Presentation will feature history of radiological cleanup
The Navy will make a presentation on the status of its radiological investigation and cleanup at the next Alameda Point Restoration Advisory Board meeting, which will be held Thursday, March 22, 2018. The meeting is open to the public and begins at 6:30 p.m. in the second floor meeting room at 950 W. Mall Square on Alameda Point.
Multiple sites became contaminated with paint waste that contained radium-226, an element used in making aircraft dials glow in the dark.
“The Navy has made significant progress cleaning up environmental contamination at the former Naval Air Station Alameda,” said Cecily Sabedra, Environmental Coordinator for the Navy. “The environmental program is mature, with only one cleanup decision plan remaining. The public will have an opportunity to comment on this plan in spring 2018.”
This remaining cleanup decision is for Site 32 on the far reaches of the former aircraft runway area. The main contaminant of concern at this site, coincidentally, is radium-226. Radium paint waste was disposed of at the adjacent underground dump in the mid-20th Century, and some of the waste was later bulldozed onto adjacent soil when the new runway was added.
The entire former Navy property measures 2,807 acres, covering both land and water, of which 91 percent has been transferred out of Navy ownership. Approximately $560 million have been spent on environmental cleanup. The Navy will continue to monitor the cleanup remedies to ensure they are maintaining the established environmental and health and safety goals.
“The Navy expects to transfer the remaining property in multiple, small transactions over the next four years,” said Sabedra.
One of those land transfer transactions, dubbed Phase 3C, will happen later this year and involve four separate parcels comprising about 15 acres of land.
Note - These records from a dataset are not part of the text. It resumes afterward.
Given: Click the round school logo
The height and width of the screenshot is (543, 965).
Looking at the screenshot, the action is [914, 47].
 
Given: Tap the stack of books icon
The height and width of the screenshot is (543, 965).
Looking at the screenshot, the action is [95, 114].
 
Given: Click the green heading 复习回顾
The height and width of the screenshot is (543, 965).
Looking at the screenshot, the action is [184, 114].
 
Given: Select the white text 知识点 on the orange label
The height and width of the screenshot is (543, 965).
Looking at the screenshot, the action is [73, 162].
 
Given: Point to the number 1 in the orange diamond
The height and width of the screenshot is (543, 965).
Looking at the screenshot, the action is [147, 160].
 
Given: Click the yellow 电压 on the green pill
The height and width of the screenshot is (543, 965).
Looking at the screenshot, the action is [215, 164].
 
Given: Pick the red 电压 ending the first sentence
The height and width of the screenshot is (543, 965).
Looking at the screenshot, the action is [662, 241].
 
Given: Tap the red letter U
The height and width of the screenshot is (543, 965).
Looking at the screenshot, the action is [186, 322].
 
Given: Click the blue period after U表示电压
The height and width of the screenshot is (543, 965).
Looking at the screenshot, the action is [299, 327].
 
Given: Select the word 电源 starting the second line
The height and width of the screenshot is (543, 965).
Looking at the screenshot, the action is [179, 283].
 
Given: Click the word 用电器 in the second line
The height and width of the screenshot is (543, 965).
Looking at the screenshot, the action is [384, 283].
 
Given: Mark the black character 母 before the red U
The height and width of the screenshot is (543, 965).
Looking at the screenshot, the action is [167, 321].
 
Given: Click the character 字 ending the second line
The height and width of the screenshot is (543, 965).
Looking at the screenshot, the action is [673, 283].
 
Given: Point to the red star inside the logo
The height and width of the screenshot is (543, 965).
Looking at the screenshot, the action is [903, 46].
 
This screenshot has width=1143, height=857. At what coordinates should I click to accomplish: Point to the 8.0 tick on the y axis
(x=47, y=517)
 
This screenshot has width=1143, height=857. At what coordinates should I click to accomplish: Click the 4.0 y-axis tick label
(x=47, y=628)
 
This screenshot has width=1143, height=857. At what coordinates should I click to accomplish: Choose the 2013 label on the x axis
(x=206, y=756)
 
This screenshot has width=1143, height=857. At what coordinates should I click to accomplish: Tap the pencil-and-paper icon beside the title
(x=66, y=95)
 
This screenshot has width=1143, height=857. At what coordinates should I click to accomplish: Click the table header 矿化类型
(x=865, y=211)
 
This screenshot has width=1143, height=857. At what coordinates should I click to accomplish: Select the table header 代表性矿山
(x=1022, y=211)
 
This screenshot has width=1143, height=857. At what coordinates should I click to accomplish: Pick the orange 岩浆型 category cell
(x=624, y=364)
One of those parcels is Building 41, the aircraft hangar at the corner of Ferry Point Road and West Tower Avenue. The building is now occupied by Wrightspeed, a maker of electric motor systems for powering large vehicles like garbage trucks.
Groundwater under part of Building 41 was contaminated with cleaning solvent used during aircraft maintenance work. The groundwater underwent successive cleanup treatments by the Navy, first injecting biodegradable chemicals to neutralize the solvent, and then using bacteria in a process known as bioremediation. The Navy has now achieved contaminant reduction suitable for transfer to the City.
Also included in the Phase 3C land transfer will be Building 400, which is part of the hangar complex facing the southwest corner of the Seaplane Lagoon, and the self-storage facility next to Main Street at West Oriskany Drive.